* What you need to do *
Return the listing below word for word, with every line unchanged and in its original order.

***

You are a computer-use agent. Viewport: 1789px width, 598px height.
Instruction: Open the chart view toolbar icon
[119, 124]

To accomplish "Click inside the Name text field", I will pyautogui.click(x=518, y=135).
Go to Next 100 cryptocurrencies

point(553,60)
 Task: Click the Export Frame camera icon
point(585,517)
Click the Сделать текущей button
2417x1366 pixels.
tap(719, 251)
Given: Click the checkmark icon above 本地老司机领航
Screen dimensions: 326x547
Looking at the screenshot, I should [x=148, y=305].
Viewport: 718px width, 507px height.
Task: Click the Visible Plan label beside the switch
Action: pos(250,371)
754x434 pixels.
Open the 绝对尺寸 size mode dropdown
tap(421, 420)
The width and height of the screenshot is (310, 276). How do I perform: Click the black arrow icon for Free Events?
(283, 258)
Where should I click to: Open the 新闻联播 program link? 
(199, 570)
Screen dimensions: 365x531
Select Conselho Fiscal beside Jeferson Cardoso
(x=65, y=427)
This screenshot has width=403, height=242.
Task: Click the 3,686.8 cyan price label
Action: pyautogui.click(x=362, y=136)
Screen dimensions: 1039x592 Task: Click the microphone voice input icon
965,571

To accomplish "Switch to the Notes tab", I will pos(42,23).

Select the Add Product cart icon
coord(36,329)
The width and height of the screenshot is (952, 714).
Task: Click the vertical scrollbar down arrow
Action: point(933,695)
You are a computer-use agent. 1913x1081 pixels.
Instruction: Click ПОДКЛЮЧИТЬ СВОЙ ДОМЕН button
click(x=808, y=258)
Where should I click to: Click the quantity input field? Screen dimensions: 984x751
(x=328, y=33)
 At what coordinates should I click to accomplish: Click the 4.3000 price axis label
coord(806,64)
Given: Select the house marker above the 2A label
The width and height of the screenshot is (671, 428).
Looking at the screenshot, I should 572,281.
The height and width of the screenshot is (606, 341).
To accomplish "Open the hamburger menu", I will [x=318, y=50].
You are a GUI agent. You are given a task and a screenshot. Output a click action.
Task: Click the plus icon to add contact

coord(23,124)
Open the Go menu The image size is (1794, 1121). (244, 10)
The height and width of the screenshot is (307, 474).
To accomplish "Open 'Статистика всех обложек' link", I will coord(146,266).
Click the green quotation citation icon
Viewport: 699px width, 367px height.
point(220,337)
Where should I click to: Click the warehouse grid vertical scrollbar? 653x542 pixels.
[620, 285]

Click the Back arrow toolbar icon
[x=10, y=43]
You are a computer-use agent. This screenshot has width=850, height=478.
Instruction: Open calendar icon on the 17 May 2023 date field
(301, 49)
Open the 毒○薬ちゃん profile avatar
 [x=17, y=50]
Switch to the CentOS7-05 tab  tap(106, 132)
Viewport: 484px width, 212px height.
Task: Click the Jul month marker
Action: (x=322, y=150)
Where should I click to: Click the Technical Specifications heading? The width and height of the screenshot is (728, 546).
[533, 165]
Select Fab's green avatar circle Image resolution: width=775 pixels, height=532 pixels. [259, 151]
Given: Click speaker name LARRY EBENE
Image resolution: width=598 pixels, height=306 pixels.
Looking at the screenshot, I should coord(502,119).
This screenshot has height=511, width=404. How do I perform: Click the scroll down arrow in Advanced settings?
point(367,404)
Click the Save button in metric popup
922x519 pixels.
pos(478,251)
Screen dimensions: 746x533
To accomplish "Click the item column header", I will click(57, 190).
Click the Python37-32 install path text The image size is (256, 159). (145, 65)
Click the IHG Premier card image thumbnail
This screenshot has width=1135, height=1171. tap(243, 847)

***

* Correct response *
You are a computer-use agent. Viewport: 1789px width, 598px height.
Instruction: Open the chart view toolbar icon
[119, 124]

To accomplish "Click inside the Name text field", I will pyautogui.click(x=518, y=135).
Go to Next 100 cryptocurrencies

point(553,60)
 Task: Click the Export Frame camera icon
point(585,517)
Click the Сделать текущей button
2417x1366 pixels.
tap(719, 251)
Given: Click the checkmark icon above 本地老司机领航
Screen dimensions: 326x547
Looking at the screenshot, I should [x=148, y=305].
Viewport: 718px width, 507px height.
Task: Click the Visible Plan label beside the switch
Action: pos(250,371)
754x434 pixels.
Open the 绝对尺寸 size mode dropdown
tap(421, 420)
The width and height of the screenshot is (310, 276). How do I perform: Click the black arrow icon for Free Events?
(283, 258)
Where should I click to: Open the 新闻联播 program link? 
(199, 570)
Screen dimensions: 365x531
Select Conselho Fiscal beside Jeferson Cardoso
(x=65, y=427)
This screenshot has width=403, height=242.
Task: Click the 3,686.8 cyan price label
Action: pyautogui.click(x=362, y=136)
Screen dimensions: 1039x592 Task: Click the microphone voice input icon
965,571

To accomplish "Switch to the Notes tab", I will pos(42,23).

Select the Add Product cart icon
coord(36,329)
The width and height of the screenshot is (952, 714).
Task: Click the vertical scrollbar down arrow
Action: point(933,695)
You are a computer-use agent. 1913x1081 pixels.
Instruction: Click ПОДКЛЮЧИТЬ СВОЙ ДОМЕН button
click(x=808, y=258)
Where should I click to: Click the quantity input field? Screen dimensions: 984x751
(x=328, y=33)
 At what coordinates should I click to accomplish: Click the 4.3000 price axis label
coord(806,64)
Given: Select the house marker above the 2A label
The width and height of the screenshot is (671, 428).
Looking at the screenshot, I should 572,281.
The height and width of the screenshot is (606, 341).
To accomplish "Open the hamburger menu", I will [x=318, y=50].
You are a GUI agent. You are given a task and a screenshot. Output a click action.
Task: Click the plus icon to add contact

coord(23,124)
Open the Go menu The image size is (1794, 1121). (244, 10)
The height and width of the screenshot is (307, 474).
To accomplish "Open 'Статистика всех обложек' link", I will coord(146,266).
Click the green quotation citation icon
Viewport: 699px width, 367px height.
point(220,337)
Where should I click to: Click the warehouse grid vertical scrollbar? 653x542 pixels.
[620, 285]

Click the Back arrow toolbar icon
[x=10, y=43]
You are a computer-use agent. This screenshot has width=850, height=478.
Instruction: Open calendar icon on the 17 May 2023 date field
(301, 49)
Open the 毒○薬ちゃん profile avatar
 [x=17, y=50]
Switch to the CentOS7-05 tab  tap(106, 132)
Viewport: 484px width, 212px height.
Task: Click the Jul month marker
Action: (x=322, y=150)
Where should I click to: Click the Technical Specifications heading? The width and height of the screenshot is (728, 546).
[533, 165]
Select Fab's green avatar circle Image resolution: width=775 pixels, height=532 pixels. [259, 151]
Given: Click speaker name LARRY EBENE
Image resolution: width=598 pixels, height=306 pixels.
Looking at the screenshot, I should coord(502,119).
This screenshot has height=511, width=404. How do I perform: Click the scroll down arrow in Advanced settings?
point(367,404)
Click the Save button in metric popup
922x519 pixels.
pos(478,251)
Screen dimensions: 746x533
To accomplish "Click the item column header", I will click(57, 190).
Click the Python37-32 install path text The image size is (256, 159). (145, 65)
Click the IHG Premier card image thumbnail
This screenshot has width=1135, height=1171. tap(243, 847)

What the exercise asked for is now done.